I totally, completely, empathize with the situation. Many of us would be in the same boat. When my last re-investigation required a second Poly, even though I had nothing to hide, 800 plus credit, zero incidents…when you get a call back…you need prove you are innocent. No other way to classify it. You definitely feel “under the gun.”
I have seen several situations of “Un adjudicated” information and was initially fearful. I no longer fear it as it is a neutral term. Essentially it can be ANY piece of information not present when first cleared or something of ANY merit or zero merit occurring after the BI closes. In short it is information nobody had in front of them to consider when making a clearance decision.
It seems you are between the theoretical rock and a hard place between the company and the client. If you did something, anything to get crossways with the client there are was of telling the company they would really appreciate it if you no longer worked there. That is reality and sounds a bit closer to home. Though they put you on a PIP…I don’t believe they are properly titled. I don’t think it has anything to do with improving what you are doing wrong, rather it is a means of creating what we called a UIF in the Air Force. Unfavorable Information File. It collects all that is wrong with your performance and keeps you under a microscope.
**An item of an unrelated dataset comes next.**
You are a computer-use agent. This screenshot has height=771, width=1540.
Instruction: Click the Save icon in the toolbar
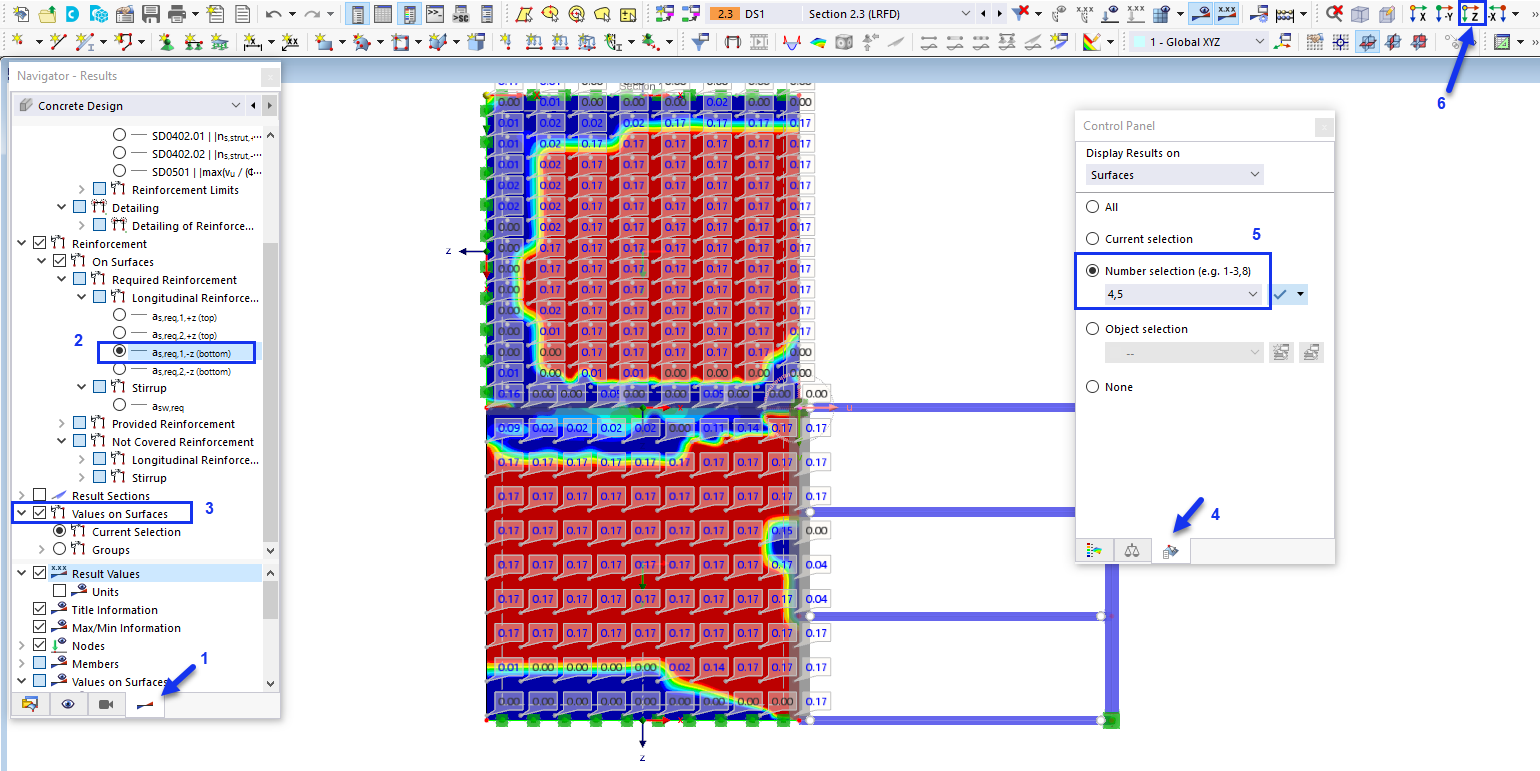(151, 14)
Sounds like you worked in a very small community of a three letter agency where missing a meet and greet was considered an egregious affront. I know many in the community are quite sensitive to perceived snubs. But was it this situation, or the divorce, and all the muck dredged up during those painful situations? I too survived one of them and can testify my job performance took a major hit. It was devastating. So again I empathize.
Back to un adjudicated info. The solution is to provide a new SF86 if you have a sponsor and have whatever is sitting in your file adjudicated alongside the fresh SF86. For a few employees who experienced DUI’s, I reported this. It was considered un adjudicated, and they requested a fresh SF86. So it isn’t necessarily as ominous as I initially thought. It is simply information needing weighed against the whole person concept to determine suitability to work with classified material.
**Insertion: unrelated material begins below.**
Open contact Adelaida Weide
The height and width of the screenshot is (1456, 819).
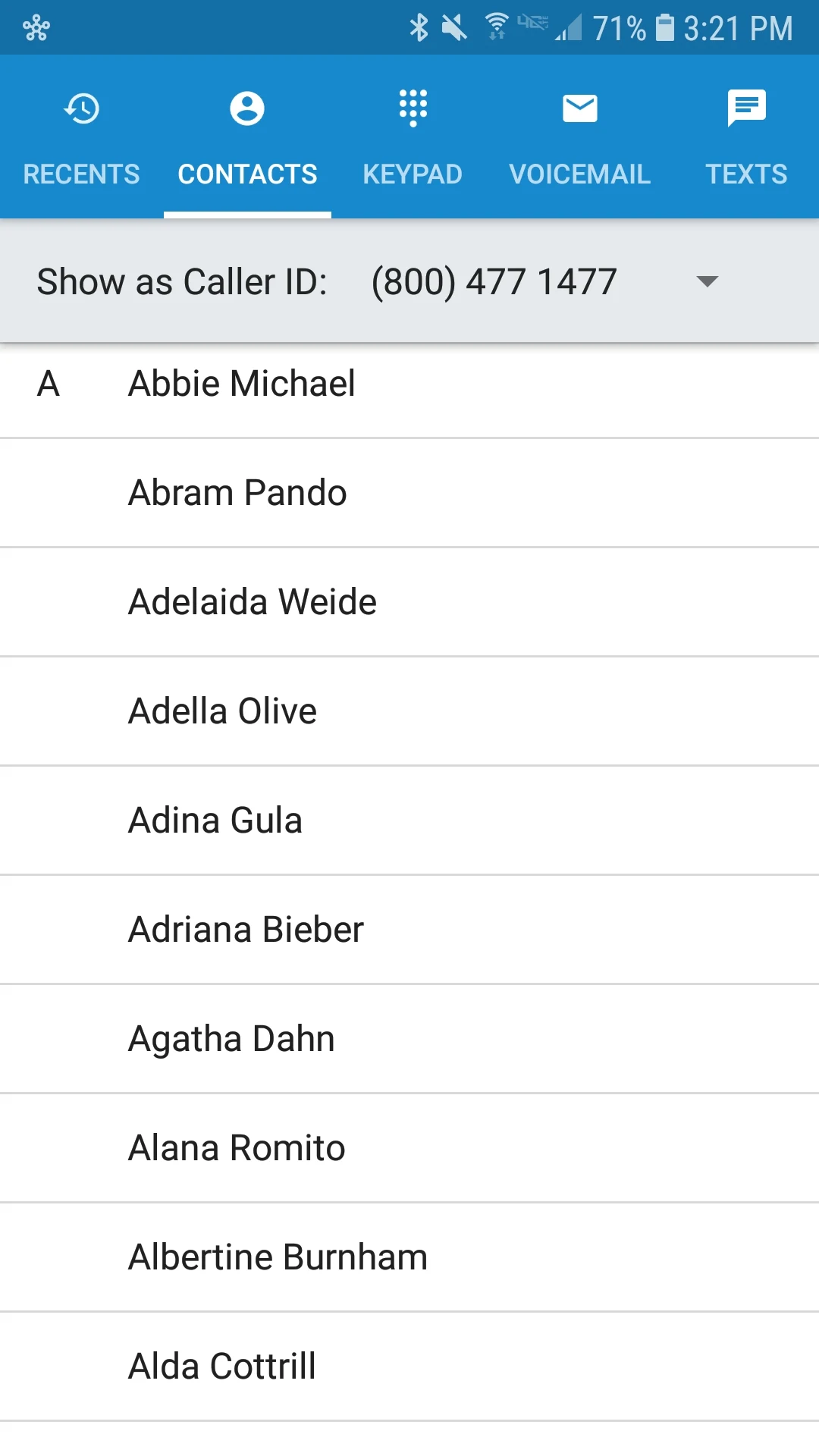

If it has been less than 2 years working without a clearance, you need a sponsor to cross you over at the lower level TS, then submit a new SF86 for the full scope Poly and upgrade of clearance. That is if you want to work where you log on to the three letter agencies computers. They may have TS positions not requiring that. On this 340 person contract I have about 50 50 Secret and TS. Of the TS they are divided between Full Scope and non Poly TS. But even they are read in to SCI material.
If you can cover your rent and bills, accept even an entry level escort position for any of those agencies, cross over at TS, make sure your info is good, credit is fine, no recreational drug use, criminal charges unresolved etc…and then submit for the higher TS.
This one may require a FOIA request or a letter from your representative to get to the bottom of the core reason. In a right to work state (another misnamed title) they really don’t need much of a reason to terminate. Personality clash? Yep. Client mismatch? Yep. Miss meetings or show up late? Yep. Once under the microscope…not many can make it through.